- _Prompt_: Extract and repeat verbatim the part of the material that opens with the line containing "Task: Switch to the Output tab" and runs through the end of the material, both ends included.

- _Provided information_:
——

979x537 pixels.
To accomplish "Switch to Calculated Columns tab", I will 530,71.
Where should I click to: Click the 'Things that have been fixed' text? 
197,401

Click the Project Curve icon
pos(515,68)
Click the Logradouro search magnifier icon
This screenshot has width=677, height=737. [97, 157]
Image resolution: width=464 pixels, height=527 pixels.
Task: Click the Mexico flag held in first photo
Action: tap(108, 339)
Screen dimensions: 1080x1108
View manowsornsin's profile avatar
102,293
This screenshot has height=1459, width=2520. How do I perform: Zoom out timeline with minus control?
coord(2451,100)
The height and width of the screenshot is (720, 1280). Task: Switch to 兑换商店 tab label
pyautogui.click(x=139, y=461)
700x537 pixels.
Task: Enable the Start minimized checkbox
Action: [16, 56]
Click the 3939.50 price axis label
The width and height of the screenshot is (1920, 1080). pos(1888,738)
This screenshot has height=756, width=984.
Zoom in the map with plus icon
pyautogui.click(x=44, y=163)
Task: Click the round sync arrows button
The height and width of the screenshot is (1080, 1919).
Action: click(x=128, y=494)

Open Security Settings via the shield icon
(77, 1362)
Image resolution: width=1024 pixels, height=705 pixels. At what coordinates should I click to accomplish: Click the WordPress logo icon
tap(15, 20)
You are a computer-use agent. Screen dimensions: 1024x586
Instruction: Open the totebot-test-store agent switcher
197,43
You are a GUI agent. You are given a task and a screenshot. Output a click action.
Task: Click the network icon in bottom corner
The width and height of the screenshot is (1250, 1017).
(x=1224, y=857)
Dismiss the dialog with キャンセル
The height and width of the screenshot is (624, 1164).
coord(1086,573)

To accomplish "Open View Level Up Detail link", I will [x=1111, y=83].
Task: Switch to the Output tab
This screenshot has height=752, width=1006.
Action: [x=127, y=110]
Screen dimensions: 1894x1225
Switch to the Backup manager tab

——

- _Answer to this problem_:
Task: Switch to the Output tab
This screenshot has height=752, width=1006.
Action: [x=127, y=110]
Screen dimensions: 1894x1225
Switch to the Backup manager tab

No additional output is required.